Thermophysical and molecular mechanisms of a novel and cost-efficient Cr-contaminated soil stabilization by steam flash heating

[Display omitted] •Innovative steam flash heating for effective Cr(VI) reduction and immobilization.•SFH improved the molecular contact and mass transfer to accelerate Cr(VI) reduction.•First report using soil organic matter to reduce Cr(VI) with the aid of steam flash heating.•Steam flash heating triggered MnOx reduction to maintain long-term Cr stability. Chemical stabilization is a frequently used method to stabilize heavy metals in soils, however suffering from the reagent overdosage and exorbitant cost due to the insufficient reactions between chemical stabilizers and heavy metals.
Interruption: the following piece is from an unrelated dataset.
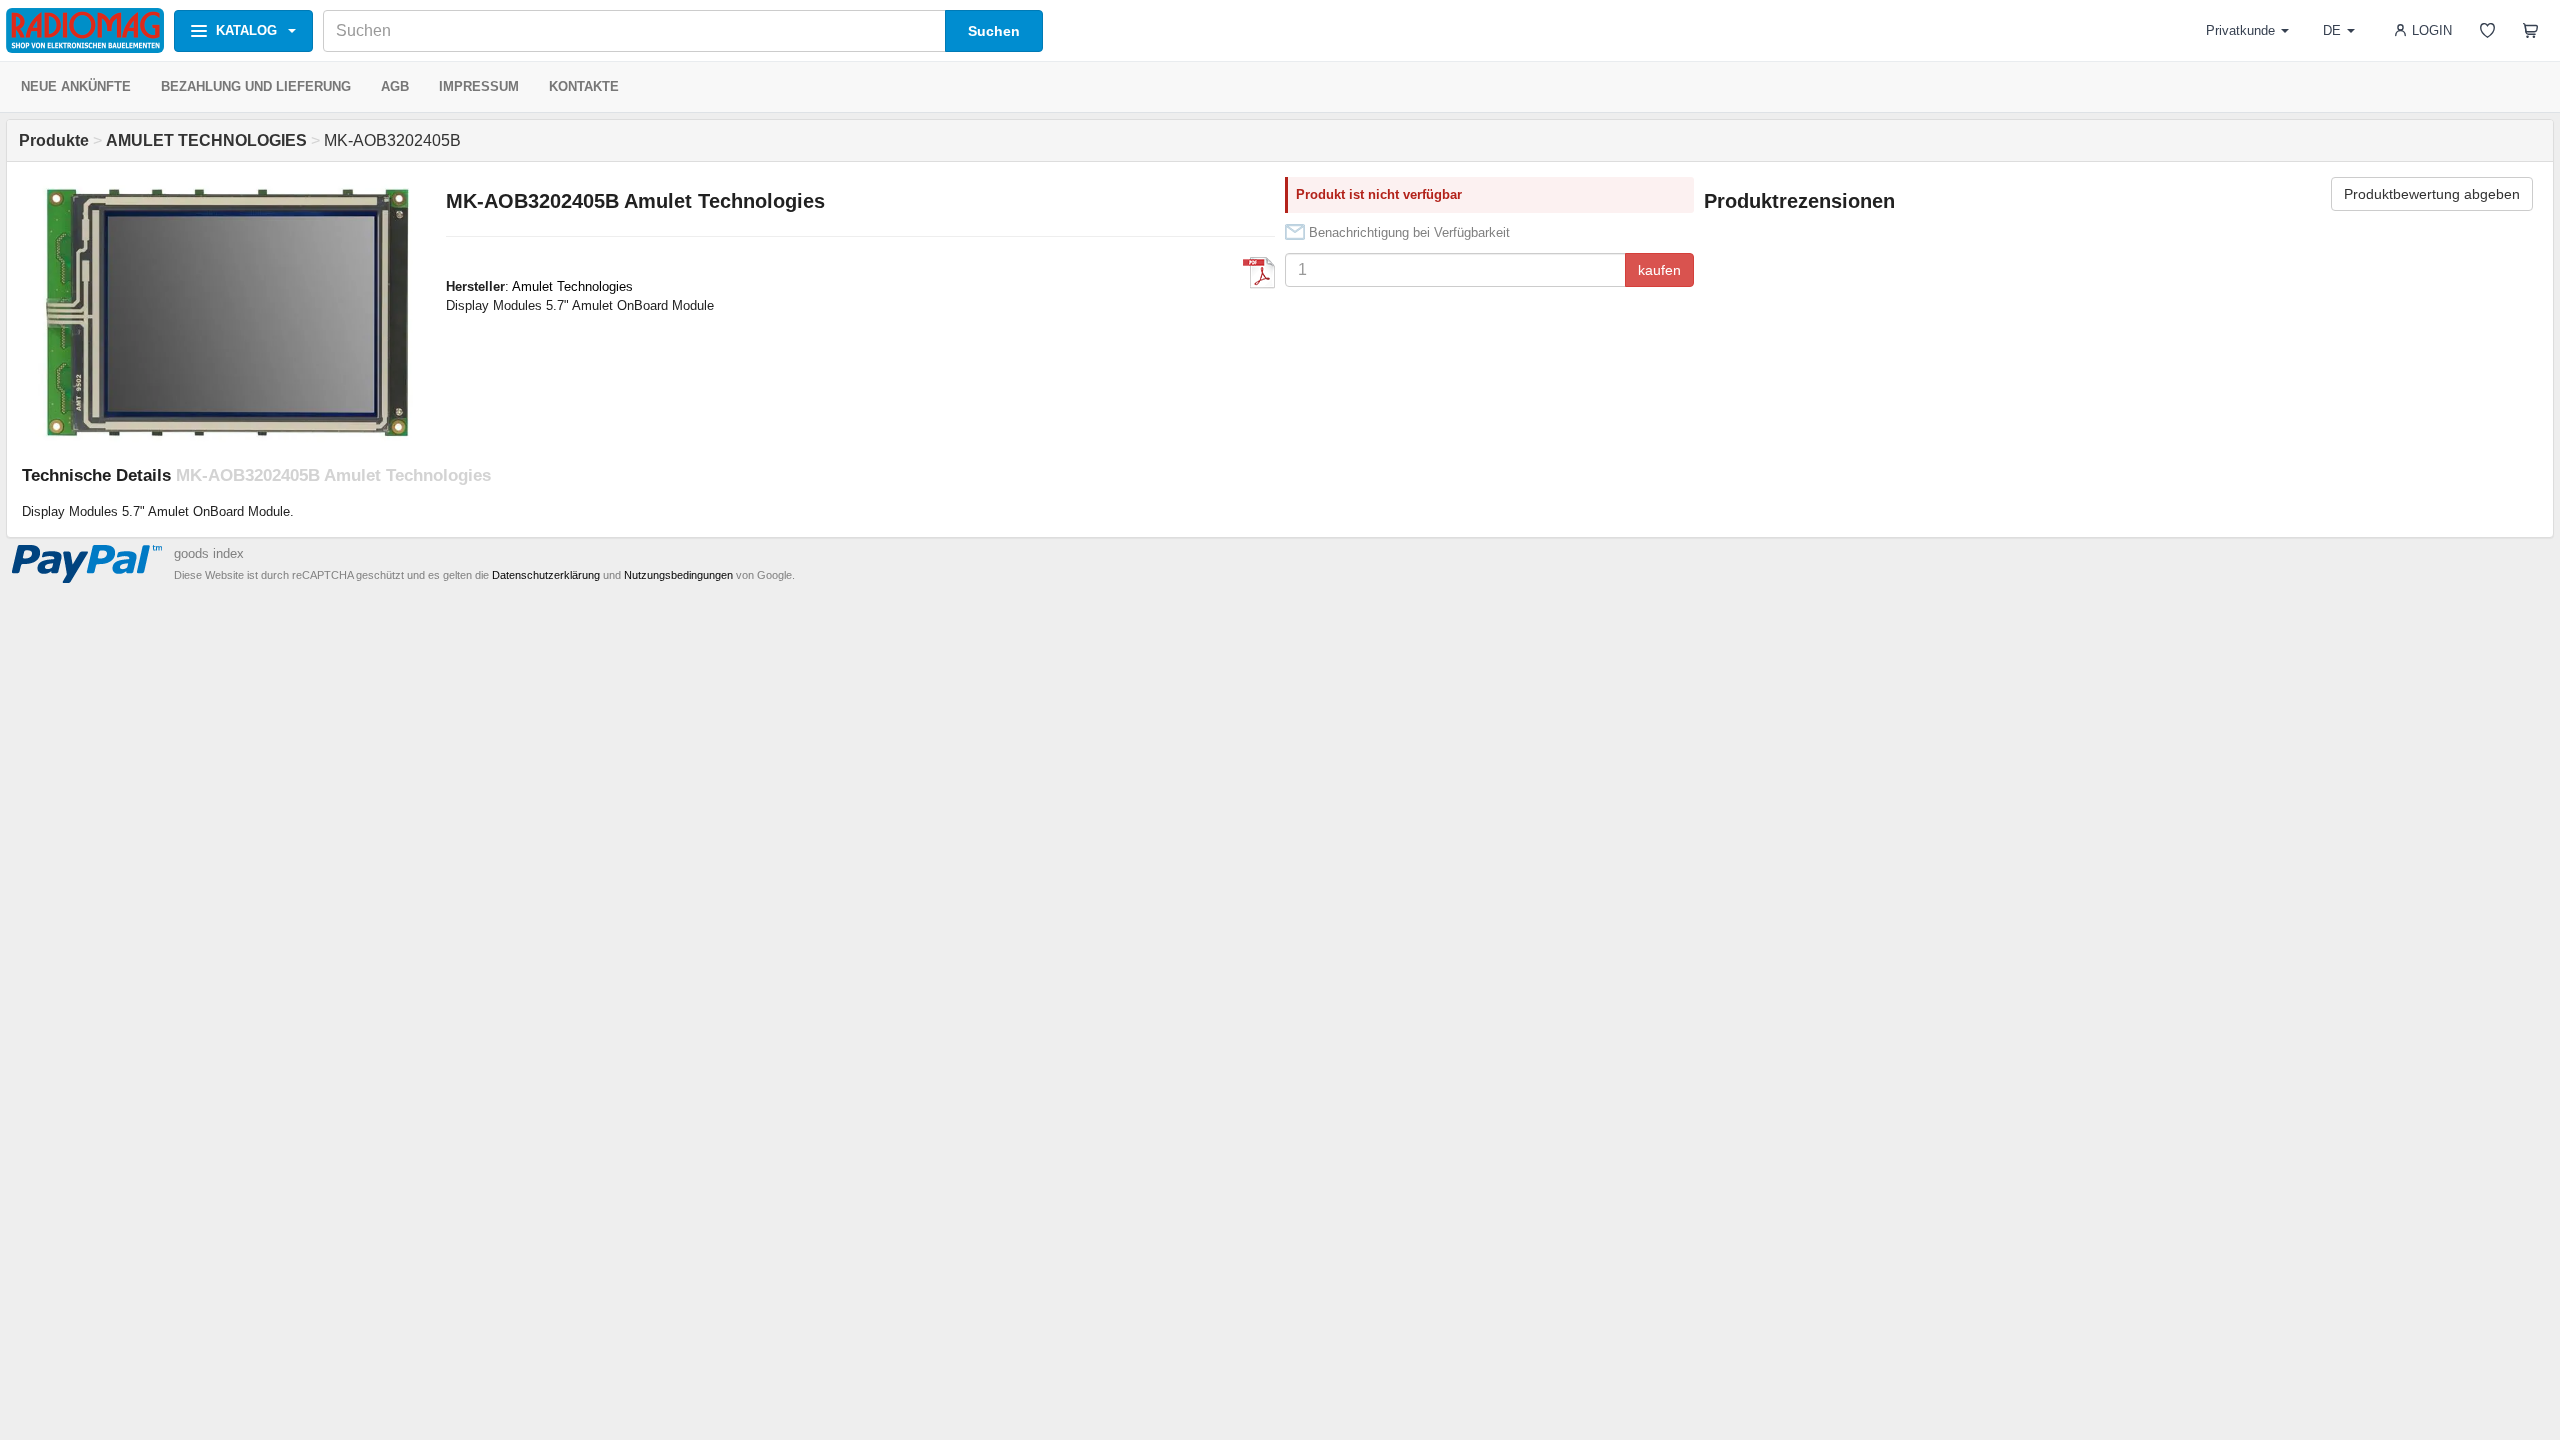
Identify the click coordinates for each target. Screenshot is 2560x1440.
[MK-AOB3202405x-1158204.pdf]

In this work, we innovated an economy and energy efficient stabilization technique, namely steam flash heating (SFH), and investigated its stabilization performance and mechanisms for hexavalent chromium [Cr(VI)]. SFH can efficiently promote Cr(VI) reduction by both soil organic matter and chemical stabilizers. From thermophysical analysis, SFH efficiently enhanced the molecular contact and accelerated mass transfer in porous soils, resulting in the promoted transformation of Cr(VI) into OM-Cr(III), Fh-Cr(III), and Cr(OH)3 from Cr/Fe/S/C XANES results. By replacing partial chemical stabilizers with soil organic matter in Cr(VI) reduction, SFH decreased nearly 70.7% of cost and 38.1% of CO2 emission. Besides, Mn XANES results unraveled that MnOx was reduced by soil organic matter and chemical stabilizers with the aid of SFH, and this process decreased the risk of Cr(III) re-oxidation and benefited long-term Cr stability. These results proved that SFH could efficiently immobilize Cr with low energy consumption, low economic cost, high stabilizer efficiency, and low re-mobility risk, exhibiting applicable potential in the remediation of Cr-contaminated soils. This study revolutionized chemical stabilization by SFH and unraveled the underlying mechanisms of Cr immobilization in contaminated soils.